### Preguntas:
[1] Extrae del texto sobre las procesiones de Semana Santa el fragmento que empieza en "Las imágenes que" y termina en "de la tierra.".
[2] Continúa el texto sobre las procesiones de Semana Santa a partir de su última oración.

### Texto mostrado:
La Nueva España

La Nueva España

Contenido exclusivo para suscriptores digitales

Vita brevis

Del anacronismo barroco al romanticismo regionalista

Los orígenes de las procesiones de Semana Santa y de la exaltación del terruño con la llegada de la Pascua

La Semana Santa ha concluido. Se han terminado los ayunos de potaje de cuaresma y de torrijas. Ya no hay más estaciones de penitencia, que son los desfiles procesionales. En nuestra antigua legislación había una expresión muy descriptiva para definir a las manifestaciones, que las describía como reuniones que circulan por la calle. De un modo parecido podríamos definir a las procesiones como autos sacramentales o representaciones teatrales de la Pasión de Cristo que discurren por las calles. Todo empezó cuando se enseñaban los misterios teológicos al pueblo analfabeto a través de las pinturas, las esculturas y el teatro religioso. Estamos en la época del barroco, aquí en España conocida como el Siglo de Oro y no sólo por sus escritores.

En aquellos tiempos hacía un frío que te cagas, que los modernos científicos han venido en llamar la Pequeña Edad de Hielo de la Tierra, cuando los ciudadanos londinenses podían patinar en el Támesis y los aguerridos holandeses por sus canales. Ahí están los cuadros de sus coetáneos que lo retrataron fielmente. No es de extrañar que con un clima tan adverso las gentes anduvieran preocupadas por sus culpas y pecados, por los castigos y por el fuego eterno. Por causa de esas preocupaciones nació la Reforma protestante y, seguidamente, la Contrarreforma católica, de donde nacen los ayunos de cuaresma, las penitencias y las procesiones. Por supuesto, también el arte barroco, para explicar al pueblo ágrafo los misterios insondables de la religión.

No hay nada más representativo de esa época que los desfiles procesionales, con los que transitan por las calles los penitentes encapuchados. Tomaron el atuendo de los condenados por la Inquisición, que eran paseados por las calles para escarnio de la chusma por su herejía. Pero, a diferencia de los ajusticiados por el Santo Oficio, los penitentes procesionales de los gremios iban con el rostro oculto, para no hacer alarde de su pública contrición.

Las imágenes que mostraban pedagógicamente al pueblo ignorante eran de un realismo asombroso, que los imagineros disputaban en cuál de ellos las tallaba con más realismo. Pero, por acercarse más al común, las portaban en tronos repujados de plata u oro, rodeadas de hachones y sobre lechos de flores, para mostrar su poder, superior al de los reyes de la tierra.

### Conjunto de datos:
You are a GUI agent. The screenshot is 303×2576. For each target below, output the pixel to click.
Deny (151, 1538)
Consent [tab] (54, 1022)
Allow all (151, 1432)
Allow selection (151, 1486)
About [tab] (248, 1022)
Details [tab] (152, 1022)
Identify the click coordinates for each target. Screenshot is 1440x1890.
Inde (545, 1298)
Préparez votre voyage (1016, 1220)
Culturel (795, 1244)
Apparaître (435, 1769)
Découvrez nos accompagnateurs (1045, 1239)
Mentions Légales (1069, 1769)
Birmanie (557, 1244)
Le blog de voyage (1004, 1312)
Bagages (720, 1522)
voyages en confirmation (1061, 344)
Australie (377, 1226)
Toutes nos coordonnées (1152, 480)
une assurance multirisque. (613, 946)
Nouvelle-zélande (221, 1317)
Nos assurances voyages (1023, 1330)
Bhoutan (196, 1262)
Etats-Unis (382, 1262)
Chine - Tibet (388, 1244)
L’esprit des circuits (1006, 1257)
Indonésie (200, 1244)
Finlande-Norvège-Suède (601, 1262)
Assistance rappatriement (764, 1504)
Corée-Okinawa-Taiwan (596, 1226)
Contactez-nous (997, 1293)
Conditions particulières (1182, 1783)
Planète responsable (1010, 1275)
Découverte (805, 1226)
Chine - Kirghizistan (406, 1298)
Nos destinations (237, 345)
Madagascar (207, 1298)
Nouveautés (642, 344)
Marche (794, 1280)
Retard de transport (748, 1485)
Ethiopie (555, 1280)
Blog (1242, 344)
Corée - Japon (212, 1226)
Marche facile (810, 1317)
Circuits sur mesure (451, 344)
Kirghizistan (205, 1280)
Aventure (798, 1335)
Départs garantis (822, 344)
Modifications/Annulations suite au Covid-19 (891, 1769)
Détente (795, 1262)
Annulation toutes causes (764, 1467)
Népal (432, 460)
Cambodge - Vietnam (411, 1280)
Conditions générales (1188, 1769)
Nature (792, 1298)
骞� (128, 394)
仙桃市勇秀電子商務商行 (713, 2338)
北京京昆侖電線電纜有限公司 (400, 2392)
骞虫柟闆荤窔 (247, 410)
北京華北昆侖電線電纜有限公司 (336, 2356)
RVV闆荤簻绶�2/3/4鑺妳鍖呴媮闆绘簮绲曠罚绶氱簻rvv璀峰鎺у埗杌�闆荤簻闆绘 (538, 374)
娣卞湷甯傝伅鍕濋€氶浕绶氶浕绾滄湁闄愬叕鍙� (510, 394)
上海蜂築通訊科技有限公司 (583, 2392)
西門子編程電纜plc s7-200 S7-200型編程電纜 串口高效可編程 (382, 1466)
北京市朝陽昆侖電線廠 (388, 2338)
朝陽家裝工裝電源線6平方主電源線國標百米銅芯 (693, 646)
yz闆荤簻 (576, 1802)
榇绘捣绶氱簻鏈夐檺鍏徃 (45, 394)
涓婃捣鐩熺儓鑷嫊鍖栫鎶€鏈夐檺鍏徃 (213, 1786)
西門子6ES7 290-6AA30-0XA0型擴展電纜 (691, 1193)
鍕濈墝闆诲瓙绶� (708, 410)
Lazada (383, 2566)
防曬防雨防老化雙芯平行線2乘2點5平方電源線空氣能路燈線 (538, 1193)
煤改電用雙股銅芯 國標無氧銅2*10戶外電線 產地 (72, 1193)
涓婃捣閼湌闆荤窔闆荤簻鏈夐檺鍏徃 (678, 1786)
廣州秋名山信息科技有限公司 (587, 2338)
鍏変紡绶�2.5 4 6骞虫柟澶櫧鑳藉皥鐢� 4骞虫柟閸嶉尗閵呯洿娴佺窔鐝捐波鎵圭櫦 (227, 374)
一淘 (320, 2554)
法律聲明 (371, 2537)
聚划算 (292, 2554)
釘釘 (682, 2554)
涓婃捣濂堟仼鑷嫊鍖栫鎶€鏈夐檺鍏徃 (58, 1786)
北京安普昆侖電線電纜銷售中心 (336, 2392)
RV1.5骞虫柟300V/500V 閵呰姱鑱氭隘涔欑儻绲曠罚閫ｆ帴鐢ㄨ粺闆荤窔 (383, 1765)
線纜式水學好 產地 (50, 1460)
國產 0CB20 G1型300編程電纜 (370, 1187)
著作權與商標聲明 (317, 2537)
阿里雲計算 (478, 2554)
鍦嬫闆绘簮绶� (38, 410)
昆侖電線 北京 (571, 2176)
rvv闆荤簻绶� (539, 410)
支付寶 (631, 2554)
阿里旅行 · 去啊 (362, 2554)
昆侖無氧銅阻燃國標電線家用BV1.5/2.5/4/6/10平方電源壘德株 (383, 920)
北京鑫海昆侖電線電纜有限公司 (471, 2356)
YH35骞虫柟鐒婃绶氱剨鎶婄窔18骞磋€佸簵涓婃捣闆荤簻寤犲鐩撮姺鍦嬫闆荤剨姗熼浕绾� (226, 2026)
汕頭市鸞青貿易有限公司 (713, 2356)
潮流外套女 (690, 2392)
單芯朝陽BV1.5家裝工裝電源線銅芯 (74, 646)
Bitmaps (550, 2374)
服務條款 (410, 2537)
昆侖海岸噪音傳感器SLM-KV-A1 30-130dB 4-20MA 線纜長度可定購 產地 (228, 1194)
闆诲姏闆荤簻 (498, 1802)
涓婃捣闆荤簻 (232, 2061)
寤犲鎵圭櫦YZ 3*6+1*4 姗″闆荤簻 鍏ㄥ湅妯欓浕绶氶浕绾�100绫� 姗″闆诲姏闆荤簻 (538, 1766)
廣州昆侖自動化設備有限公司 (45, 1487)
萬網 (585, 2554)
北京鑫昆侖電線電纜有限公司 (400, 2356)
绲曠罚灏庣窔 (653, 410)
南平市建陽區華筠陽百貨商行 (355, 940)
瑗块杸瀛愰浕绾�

### Resultados por tarea:
[1]
Las imágenes que mostraban pedagógicamente al pueblo ignorante eran de un realismo asombroso, que los imagineros disputaban en cuál de ellos las tallaba con más realismo. Pero, por acercarse más al común, las portaban en tronos repujados de plata u oro, rodeadas de hachones y sobre lechos de flores, para mostrar su poder, superior al de los reyes de la tierra.

[2]
Por la misma razón, sacaban a las vírgenes, a los cristos y a los santos revestidos de encajes y de terciopelos bordados en oro, en una comparación anacrónica con las princesas del Siglo de Oro y con los cardenales tridentinos. Aún hoy siguen siendo éstas las señas de identidad de los desfiles procesionales de la Semana Santa española, con su anacronismo barroco.

Pero todo ello quedó atrás, que ya estamos en la Pascua de Resurrección. Quedan resquicios de esta celebración religiosa y barroca, pero generalmente esta festividad ha sido apropiada por la burguesía triunfante en el siglo XIX, con su romántica visión del mundo, justamente cuando la Pequeña Edad del Hielo tocaba a su fin. Con un clima ya más cálido, los burgueses urbanos añoran idealmente el terruño campesino, con el verdor de sus prados y el olor de la manzana. Surgen así los nacionalismos y los regionalismos de campanario y de anteiglesia. Con ellos y precisamente en este día de Pascua se comienza a festejar la resurrección de la aldea perdida, del terruño abandonado, del idioma o del dialecto olvidado o postergado. Surge de esta forma el romanticismo nacionalista o, cuando menos regionalista.

En eso estamos aún, que en el País Vasco celebran como día de su comunidad el de la Pascua de Resurrección, entre primitivos irrintxis y a toque de txalaparta, que es como un tantán vascongado. Aquí, en Avilés, un grupo de románticos inventó la fiesta de El Bollo, con sus reinas y reininas, sus carrozas engalanadas y su bollo mantecado, acompañado con una botella de vino blanco de la Nava, para tener una mejor acidez de estómago. Es la resurrección urbana de la casería derruida, de la ería llena de rastrojos, de la pumarada seca, a golpe de gaita y tambor. Feliz fiesta de El Bollo.